Over the past decade, each subsequent “improvement” in the infrastructure resulted in more landslides, and more sediment filling the waterways. Streams and creeks overflowed their banks, with the increased sediment load saturating the ground around coffee groves further downstream, ultimately killing the trees. Climate change exaggerated El Niño events, bringing periods of drought followed by extreme rain. Massive amounts of sediment and water flowed down the road during these events, through the government created drainage ditches directly into the coffee groves. Having counted the total number of coffee trees in production in 2011, I could see the impact that these planetary processes were having on the community.7 In subsequent years, I continued this counting to document these changes. In total, thirty-six different household groves showed signs of water damage during my garden surveys in 2014. Between 2011 and 2014, coffee gardens showing noticeable damage from the roadwork lost 27 percent of their mature coffee trees, with some households experiencing a total loss. The effectiveness of the drainage at protecting the roads did little to protect those who depended on them, as the abstract ideal of a national infrastructure took precedent over local ones, and the planetary view was ignored. The increasingly awkward earthly assemblages of roads, coffee, earth, rain, and people met with tragedy. Others experienced this loss in different ways. Some shifted their efforts to more distant places within their ancestral ties to ngaibilak, while others migrated to towns, forging new relations with new places. But the result proved the same: a separation of these damaged places from the persons that cared for them. As climate change increases the likelihood of more weather extremes, the loss of productive land for coffee, as well as of subsistence gardens, will likely increase. The costs on lives are real, but hidden from the stages of Western theaters where treaties are celebrated for their minor achievements.

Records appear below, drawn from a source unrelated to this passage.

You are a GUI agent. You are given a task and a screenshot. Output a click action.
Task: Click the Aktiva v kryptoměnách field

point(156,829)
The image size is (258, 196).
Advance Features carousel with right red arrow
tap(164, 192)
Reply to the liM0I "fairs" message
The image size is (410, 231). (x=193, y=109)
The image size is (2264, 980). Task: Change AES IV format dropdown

By 2016, many had experienced a total loss. While some celebrated a return to robust crops after the El Niño droughts of the previous year, others experienced total devastation. Ben and Wannoa’s experiences highlight this ongoing, slow-moving tragedy. Located upstream for namba wan kopi, their household groves were not initially impacted. However, with the heavy rains in 2015, water forced its way over the government-constructed drainage ditches and into an older stream. In the past, the stream made for a welcome resource for Ben and Wannoa as they worked among the coffee. It formed part of the process, drawn on to wash the newly picked cherries and to operate the pulping machines that produced the coffee beans that would be carefully dried in the sun before making their way to market. But now, carrying the rock and sediment load built up as water surged down the road, the small creek overflowed its banks, drowning the coffee and destroying younger saplings. The water-soaked land slowly gave way, adding to layers of mud and stone. Ben and Wannoa lost everything. “All the labor of all my kids and ancestors, washed completely away,” Ben said. In 2024, Biangai reported through social media that the area below the road was a total loss, not just for Ben’s and Yalamu’s household, but also for their neighbors. Relations realized through the more-than-living places suffer in this tragedy, as those who garden next to you are family, and the destruction of groves, the buildup of rock and sediment, sever these connections as well. The abstraction of climate modeling failed to “see” or make legible such minor events, but they make up the majority of tragedies that climate change inflicts each day across the planet.

Final Thoughts

Yalamu and Ben’s stories are not unique in Papua New Guinea, or in the Global South, as many experience losses due to complex entanglements with climate change. But both were emotionally felt. Both men died in the years following these losses. And one of their deaths resulted in sorcery accusations that led to further violence, expanding the slow death of climate change across earthly relationships within the Biangai community. If we are to take seriously the cost of climate change, we must view these deaths as a result of planetary processes that found purchase in an Indigenous community. Connected to knowable, but still untraceable networks of industrial pollutions, greenhouse gases, extreme weather events, roads and rainfall, on the one hand, and, on the other, enmeshed with the commodity demands for coffee, gold, and timber sourced among Ben, Yalamu, and their kin. Death in the Anthropocene can be immediate and dramatic, scaling up and down without predictability, but also slow and emotionally painful. The men’s wives continued to work alongside their children, mostly tending to grandkids. But the pleasures of being in their gardens had been lost, along with the relationships that made those places come to life with laughter, story, and the joy of earthly companionship. There are real tragedies at stake in the debates around climate change theaters, ones that place the abstractions of climate change and global governance into meaningful local becomings and disappearances. In the final years of our visits together, both Yalamu and Ben were certainly changed men; they had aged suddenly following the losses. One had lost his sight, while the other had lost the power of his booming voice. Gone were the motivations to work the lands that made them and their families.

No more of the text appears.